Après l'échéance électorale de mars 1967, on décidait de passer à l'exécution. Quelques semaines encore, et les pouvoirs spéciaux demandés et obtenus apportaient les moyens de procédure : la réforme serait prise par ordonnances.

Une obligation nouvelle

Les trois ordonnances publiées au JO du 18 août et complétées par un décret d'application du 21 décembre 1967 établissent un droit nouveau des travailleurs sur les résultats de l'entreprise. Celle-ci, dès lors qu'elle emploie plus de 100 salariés, est soumise, à compter du 1er janvier 1968, à l'obligation de leur transférer la propriété d'une partie de son bénéfice.

Il s'agit ainsi de créer un intéressement direct aux fruits de l'expansion, de permettre « la formation d'une épargne nouvelle et le développement des investissements » en vue du progrès de l'économie. Il s'agit également, « sans diminuer en rien l'autorité de la direction », de favoriser « l'établissement de rapports nouveaux entre salariés, représentés par leurs syndicats, et patrons ».

Le ministère des Finances évalue à un peu moins de 5 millions le nombre de travailleurs appelés à bénéficier de l'intéressement.

Une réserve spéciale

Les droits qui leur sont attribués au titre de l'intéressement sont calculés en fonction des salaires perçus, mais limités à un plafond. Ils ne sont pas soumis à l'impôt sur le revenu. Ils ne peuvent être ni libérés, ni transférés, ni négociés avant l'expiration d'un délai de cinq ans, sauf dans certains cas (mariage, licenciement, mise à la retraite, invalidité ou décès du bénéficiaire).

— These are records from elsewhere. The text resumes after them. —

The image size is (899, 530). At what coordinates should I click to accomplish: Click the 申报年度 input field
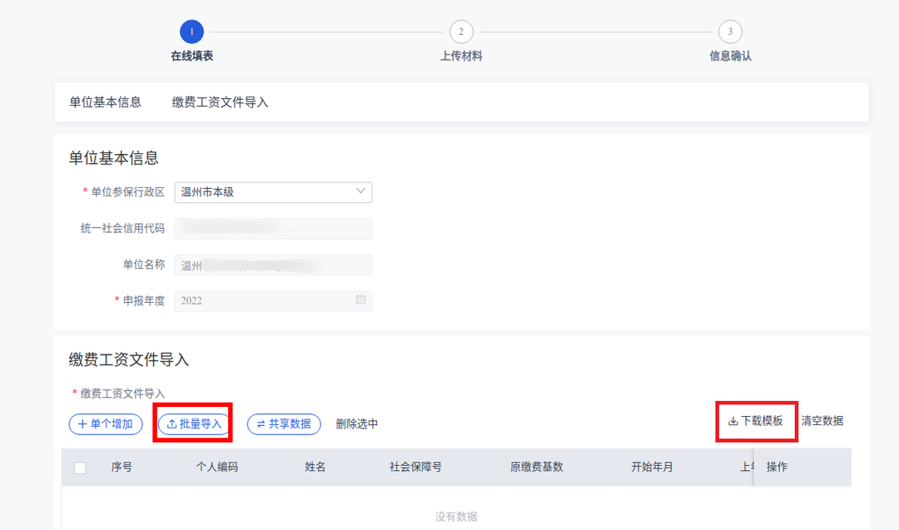click(x=265, y=300)
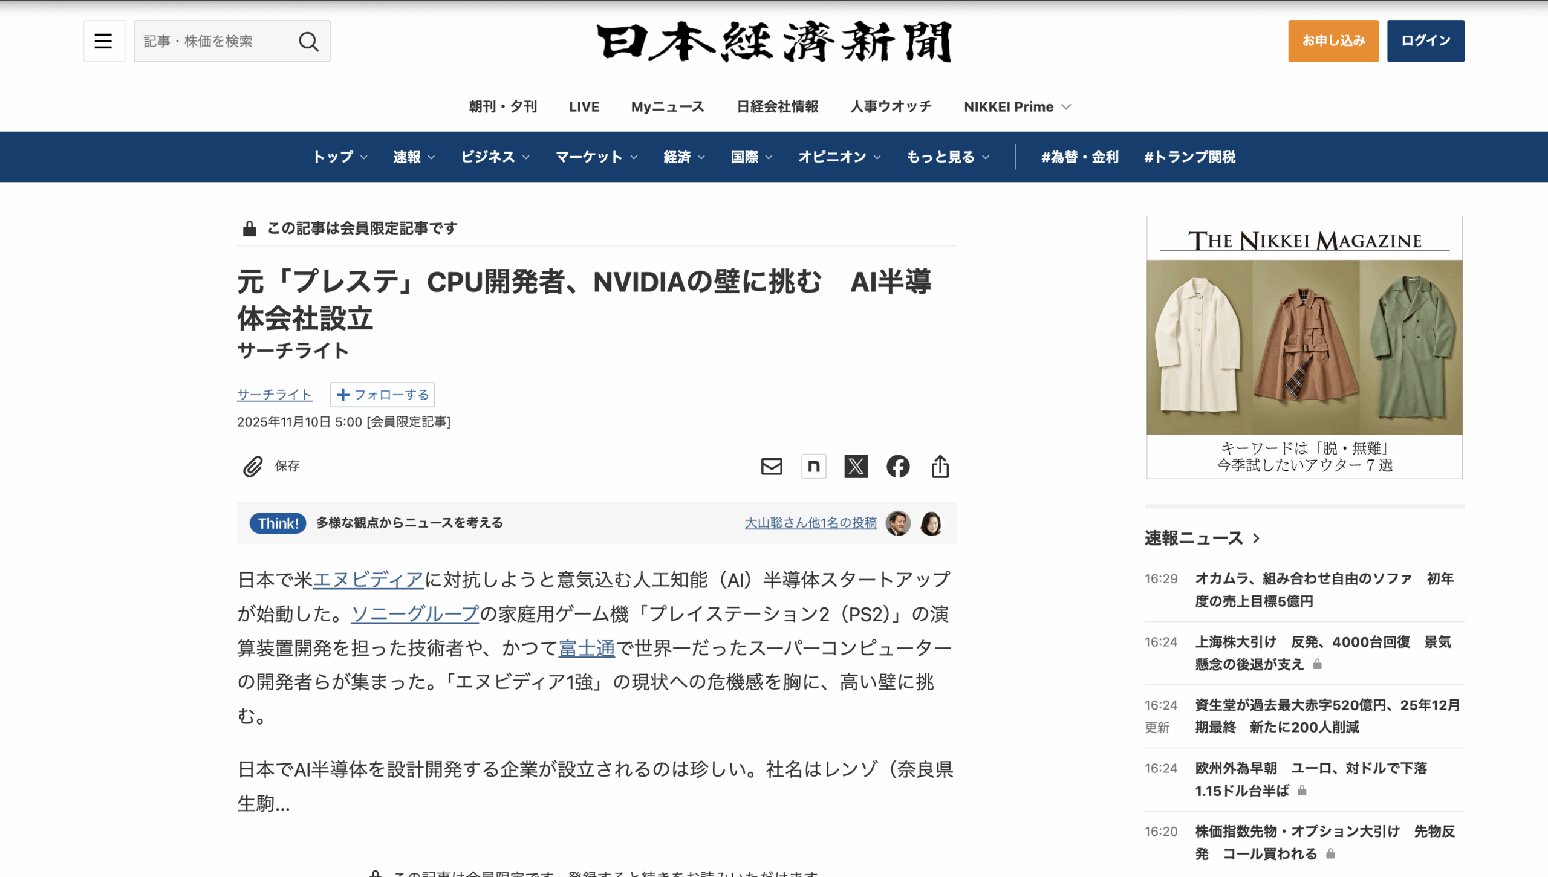The height and width of the screenshot is (877, 1548).
Task: Open the 朝刊・夕刊 menu item
Action: (x=502, y=107)
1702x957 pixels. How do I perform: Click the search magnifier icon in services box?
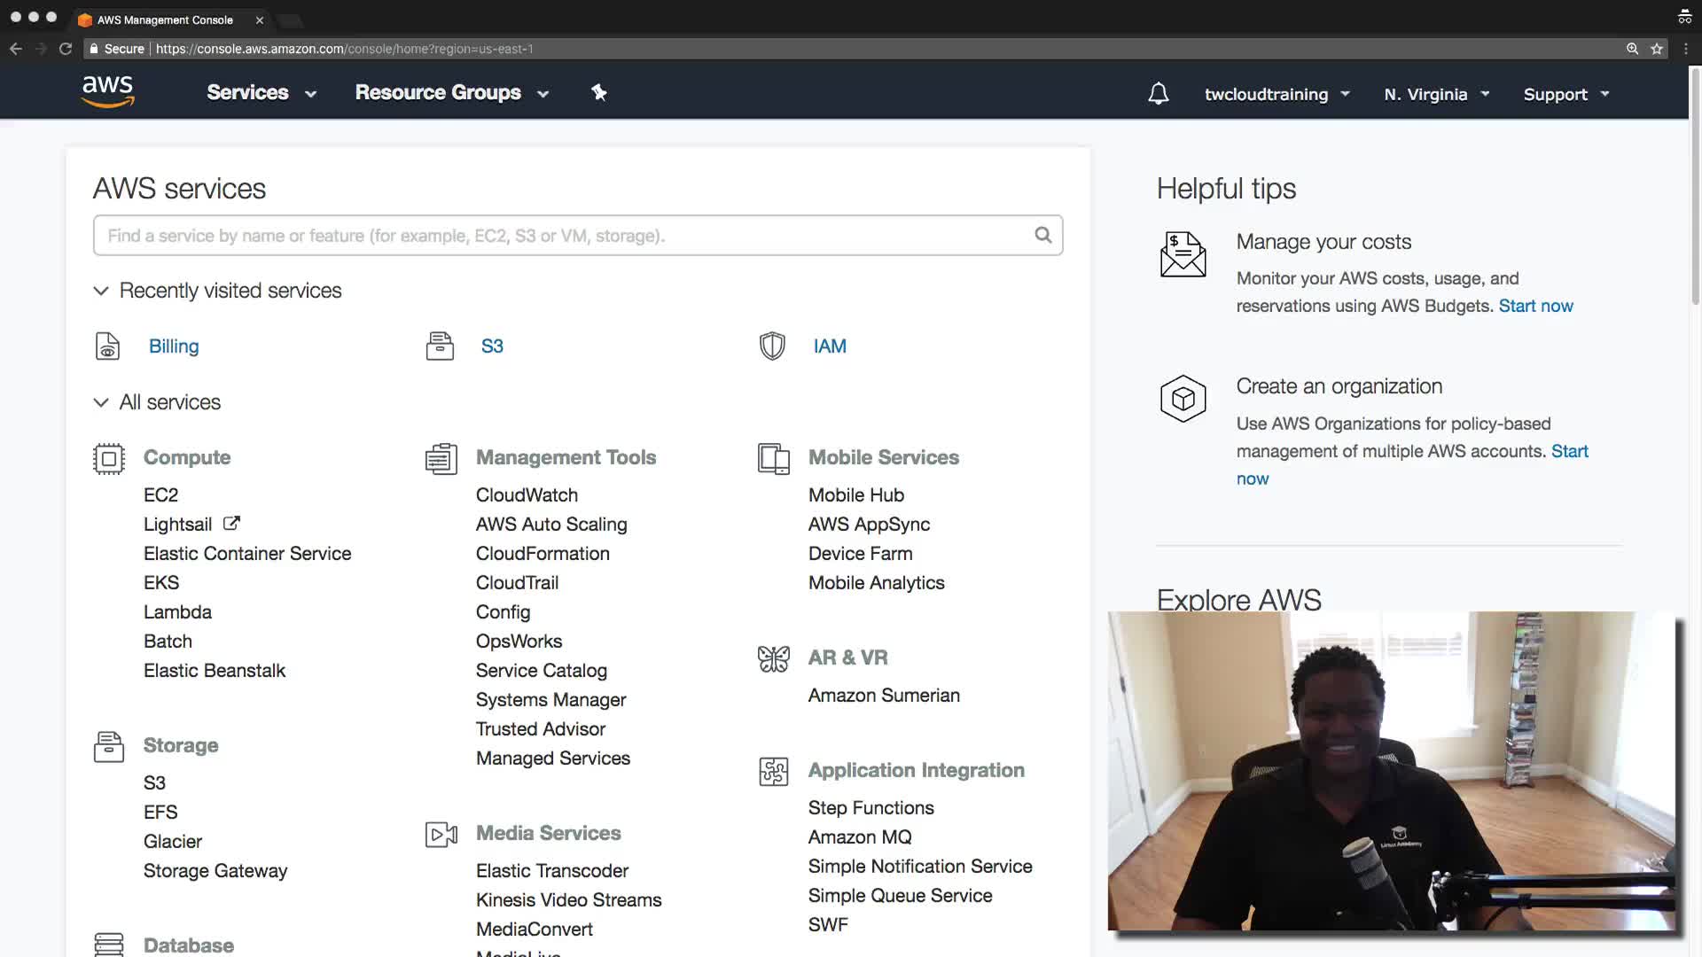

Les sommes ainsi retenues sont obligatoirement consacrées à des investissements intérieurs ou extérieurs à l'entreprise. Elles sont une quote-part, variable selon les résultats d'exploitation, de ce qui reste du bénéfice fiscal net après déduction des impôts et rémunération des capitaux propres (capital social, réserves, reports à nouveau et provisions) au taux uniforme de 5 %. Elles constituent une « réserve spéciale de participation ». Elles sont calculées après clôture de chaque exercice et figurent dans le bilan de l'exercice suivant.

Les modalités

Ces sommes servent encore de bases pour le calcul des exonérations fiscales qui sont associées à l'intéressement et ont pour effet, pratiquement, d'en reverser la charge entière sur les finances publiques, à la condition que l'entreprise en double l'investissement.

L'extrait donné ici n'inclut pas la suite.